I do use singletons in my code more than QuantifiedConstraints. :)
I'm very worried how this change will affect libraries like `free`
and
`recursion-schemes` and what builds on top of them.
This is not only change to `base`, it strongly guides how
downstream
libraries should be written (or changed) as well.
On the other hand, I don't feel strongly about
instance (Eq (f a), Eq (g a)) => Eq (Product f g a)
Yet, in the light of `free` it is "a step backwards".
See https://hackage.haskell.org/package/free-5/changelog
---
Simple example with `newtype Fix f = Fix (f (Fix f))`
class Eq1 f where
liftEq :: (a -> b -> Bool) -> f a -> f b ->
Bool
class Eq1 f => Ord1 f where
liftCompare :: (a -> b -> Ordering) -> f a ->
f b -> Ordering
instance Eq1 f => Eq (Fix f) where
(==) = eq where eq (Fix x) (Fix y) = liftEq eq x y
instance Ord1 f => Ord (Fix f) where
compare = cmp where cmp (Fix x) (Fix y) = liftCompare cmp
x y
works. It's boilerplate, but it's already written.

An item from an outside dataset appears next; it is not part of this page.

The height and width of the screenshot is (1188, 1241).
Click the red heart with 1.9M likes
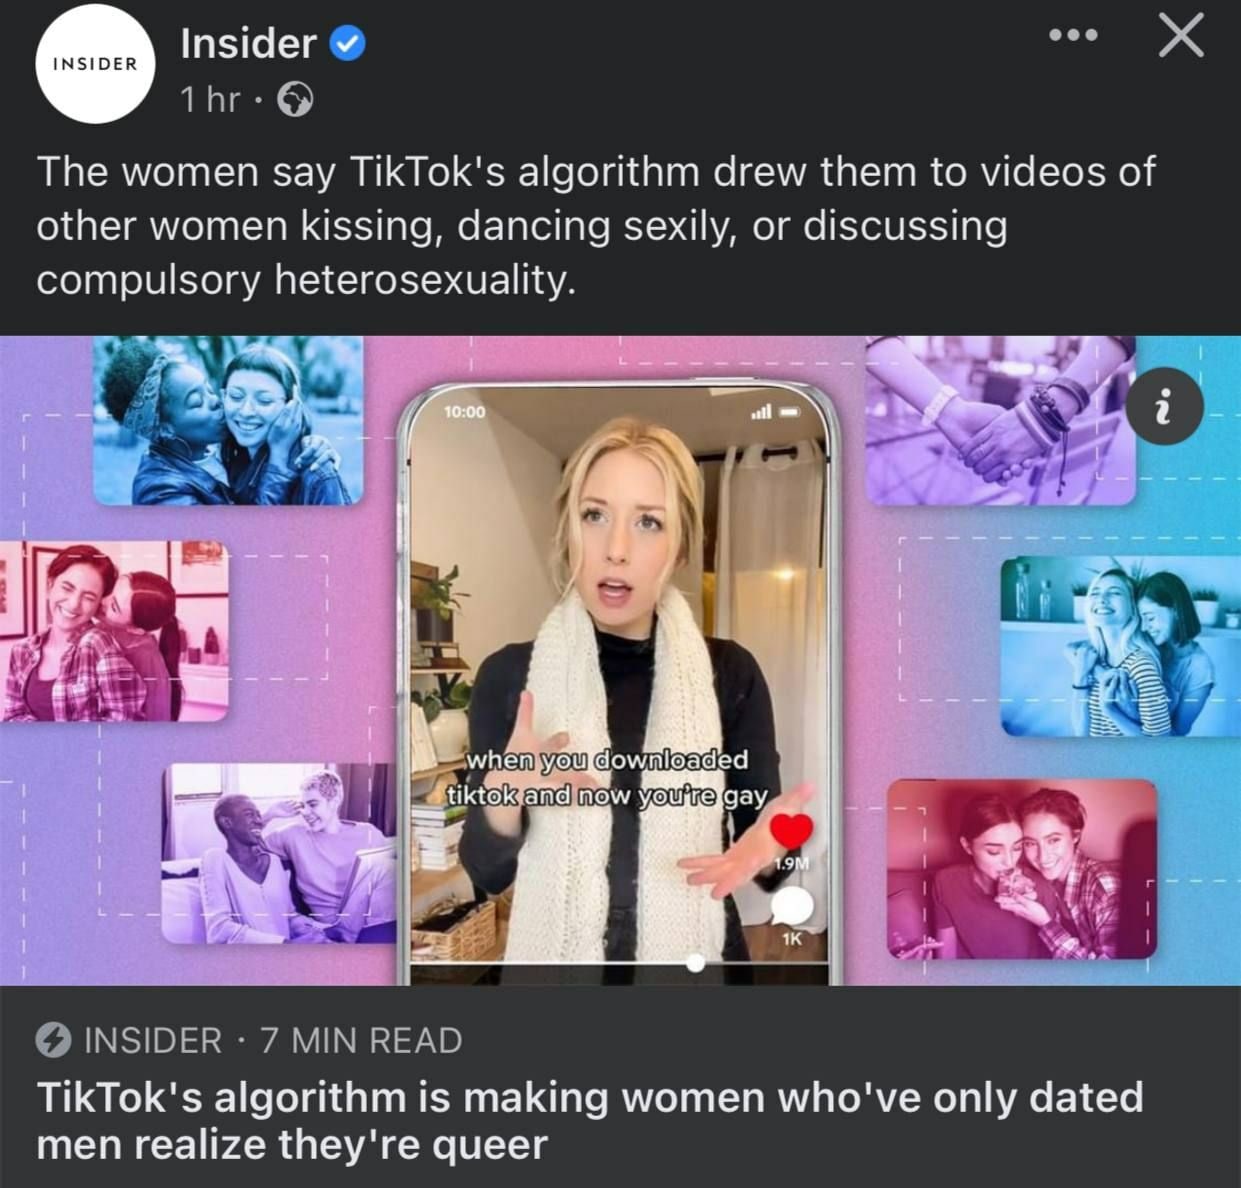(792, 830)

However, if we want to use QuantifiedConstraints,
then we
1. need UndecidableInstances
2. and then the code turns out to be less elegant:
instance (forall x. Eq x => Eq (f x)) => Eq (Fix f) where
(==) = eq where eq (Fix x) (Fix y) = x == y
instance (forall x. Ord x => Ord (f x)) => Ord (Fix f) where
compare = cmp where cmp (Fix x) (Fix y) = compare x y
fails to compile with
GHCi, version 8.8.3: https://www.haskell.org/ghc/ :? for help
[1 of 1] Compiling Main ( Ord1.hs, interpreted )
Ord1.hs:28:10: error:
• Could not deduce (Ord x)
arising from the superclasses of an instance
declaration
we need to write Ord instance differently
instance (forall x. Ord x => Ord (f x), forall x. Eq x =>
Eq (f x)) => Ord (Fix f) where
compare = cmp where cmp (Fix x) (Fix y) = compare x y
This _cannot_ be made to work:
forall x. Ord x => Ord (f x)
doesn't entail
forall x. Eq x => Eq (f x)
If you try to write defaultLiftEq using liftCompare
defaultLiftEq :: Ord1 f => (a -> b -> Bool) -> f a
-> f b -> Bool
defaultLiftEq eq x y = EQ == liftCompare _problem_ x y
then you will se a problem.
---
Third issue is that We cannot abstract over QuantifiedConstraints.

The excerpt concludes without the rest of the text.